Excerpted passage »
Over the years, we’ve come across many bad ideas. Rap music, for instance. Or legal tender laws. But the real measurement of a bad idea is how much popular destruction it can bring.
It’s a real shame there’s no warning system, like an air raid siren, to tell people to take cover from the bad idea de jour. For a bad idea coupled with a good story will compel vast populations to ruin themselves. Once established, there’s no turning back. Bad ideas must run their natural course leaving destruction in their wake. Then they must run their course again, and again.
Communism, for example, made an utter mess of the 20th century. Armed with all the smartest guys in the room, the Soviet Union’s state planning committee drafted up five year plans for what it called the centralized development of the national economy.
The first five year plan brought to realization the grand idea of collective farming. What could be more efficient than commanding what crops to plant and acreages by bureaucrats in Moscow? Regrettably, the planners soon discovered that collective farming doesn’t bring forth the fruits of collective abundance. Quite the opposite, they found…it brings forth the fallows of collective famine.
You’d think Mao would’ve learned from the Soviet Union’s failed roll out of centralized agriculture in the 1930s. But, alas, he was so enamored with the bad idea he included it in his Great Leap Forward some 30 year later. Predictably, Mao was greeted with the Great Chinese Famine.
Stimulating Demand with Credit
Nonetheless, Communism isn’t today’s burden. We’re merely holding it up to ridicule. It offers a simple illustration how a bad idea can grab hold of intelligent men and transform their minds to cow manure.
Rather, today we take aim at one really, really bad idea that’s conquered the popular delusion of policy makers and academic economists the world over. We believe the bad idea has about run its course. But first it must lead us all to a final economic and financial catastrophe.

What is required »
Quote the passage on bad ideas word for word, starting at "Stimulating Demand with" and ending at "and financial catastrophe.". Rely only on the passage on bad ideas.

Data records »
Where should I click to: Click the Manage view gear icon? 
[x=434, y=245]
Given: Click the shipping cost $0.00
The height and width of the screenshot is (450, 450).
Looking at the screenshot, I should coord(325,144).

Result below »
Stimulating Demand with Credit
Nonetheless, Communism isn’t today’s burden. We’re merely holding it up to ridicule. It offers a simple illustration how a bad idea can grab hold of intelligent men and transform their minds to cow manure.
Rather, today we take aim at one really, really bad idea that’s conquered the popular delusion of policy makers and academic economists the world over. We believe the bad idea has about run its course. But first it must lead us all to a final economic and financial catastrophe.